Written
By Louis Werner
Photographed
By Kevin Bubriski
SAUDIARAMCOWORLD
There are only 233 of them on Earth growing in their native soil. Some are as young as 30 years old;
others may date back two millennia. They can be 22 meters (70') tall and up to 12 meters (38') around.
In the local language, Tamashek, they are named individually, by some attribute:
“The Carpet One” or
“The One by the Flat Stones.”
Many of them drink from seasonal pools. Others must wait for the rare cloudburst to send rainwater rushing past. All somehow have learned to survive in highland “islands” within the world’s largest desert. And only a few people, including Wawa Muhammad Hamid and Muhammad Beddiaf, have seen nearly every one of them.
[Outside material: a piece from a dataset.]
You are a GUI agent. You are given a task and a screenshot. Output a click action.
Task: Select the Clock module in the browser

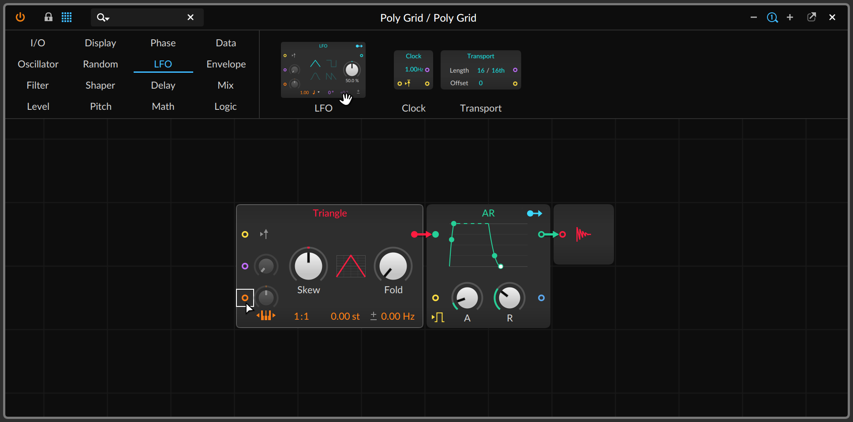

Hamid is a warden in southeastern Algeria’s Tassili n’Ajjer National Park, and Beddiaf is an archeologist who has walked almost every one of the park’s 100,000 hectares (386 sq mi). What is dear to both their hearts, and what they have sworn to protect, is Cupressus dupreziana—in English, the Saharan cypress, or tarout in Tamashek—listed by the International Union for the Conservation of Nature as one of Earth’s rarest tree species.
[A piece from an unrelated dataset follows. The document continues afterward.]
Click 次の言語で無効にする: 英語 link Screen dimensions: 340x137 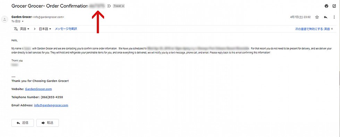[312, 29]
In botanical terminology, “young specimens grown in protected conditions are first bushy, later developing
a straight central axis. Bark is reddish-brown, with deep longitudinal fissures.... Branches diverge from the trunk at large angles, curving upwards.... Leaves are cupressoid scales....”
All this makes for a dignified tree, a kind of weather- and drought-beaten version of the Mediterranean cypress (Cupressus sempervirens) immortalized in the paintings of Vincent van Gogh—and all the more impressive for its harsh setting. But this comparison means little to Hamid.
“I played in these trees as a boy,” he says, remembering his childhood as a goatherd. “We took their shade, and used them as meeting points and landmarks. A traveling man might leave his belongings hanging in a bag from their limbs for years at a time, and know that everything would be waiting for him safely whenever he returned.”